▸ **Entries shown**
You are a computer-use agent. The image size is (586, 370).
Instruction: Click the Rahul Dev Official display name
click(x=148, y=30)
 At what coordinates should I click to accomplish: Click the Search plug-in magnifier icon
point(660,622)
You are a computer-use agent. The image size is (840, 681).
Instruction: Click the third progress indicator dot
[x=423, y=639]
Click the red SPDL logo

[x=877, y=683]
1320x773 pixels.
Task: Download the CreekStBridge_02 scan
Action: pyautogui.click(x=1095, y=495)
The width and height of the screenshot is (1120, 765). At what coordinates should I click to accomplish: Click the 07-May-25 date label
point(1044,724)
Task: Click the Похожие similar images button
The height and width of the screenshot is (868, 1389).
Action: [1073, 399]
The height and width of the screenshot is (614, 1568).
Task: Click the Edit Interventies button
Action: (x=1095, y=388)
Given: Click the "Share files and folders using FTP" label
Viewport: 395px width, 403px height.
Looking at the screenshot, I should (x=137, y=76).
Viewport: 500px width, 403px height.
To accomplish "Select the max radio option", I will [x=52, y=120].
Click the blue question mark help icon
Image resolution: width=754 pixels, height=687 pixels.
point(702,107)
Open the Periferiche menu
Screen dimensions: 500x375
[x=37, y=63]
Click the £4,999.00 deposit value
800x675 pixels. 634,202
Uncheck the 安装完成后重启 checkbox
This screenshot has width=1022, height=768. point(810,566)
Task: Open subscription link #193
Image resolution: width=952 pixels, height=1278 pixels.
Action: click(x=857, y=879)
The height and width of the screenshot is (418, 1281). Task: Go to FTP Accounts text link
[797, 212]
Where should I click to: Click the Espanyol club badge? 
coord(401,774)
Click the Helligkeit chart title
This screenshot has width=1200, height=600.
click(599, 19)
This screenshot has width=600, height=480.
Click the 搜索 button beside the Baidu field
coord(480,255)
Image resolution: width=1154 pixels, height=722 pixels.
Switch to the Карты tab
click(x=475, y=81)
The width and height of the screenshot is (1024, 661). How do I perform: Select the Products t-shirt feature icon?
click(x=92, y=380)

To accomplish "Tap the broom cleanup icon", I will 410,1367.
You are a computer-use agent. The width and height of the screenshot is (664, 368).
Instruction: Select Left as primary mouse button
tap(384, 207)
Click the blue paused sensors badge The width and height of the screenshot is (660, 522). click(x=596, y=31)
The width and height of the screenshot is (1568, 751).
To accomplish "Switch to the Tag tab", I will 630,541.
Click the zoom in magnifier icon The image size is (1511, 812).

▸ **Brief**
Search the entries for the string "computer". Copy every line that has it.

▸ **Result**
You are a computer-use agent. The image size is (586, 370).
You are a computer-use agent. The image size is (840, 681).
You are a computer-use agent. The width and height of the screenshot is (664, 368).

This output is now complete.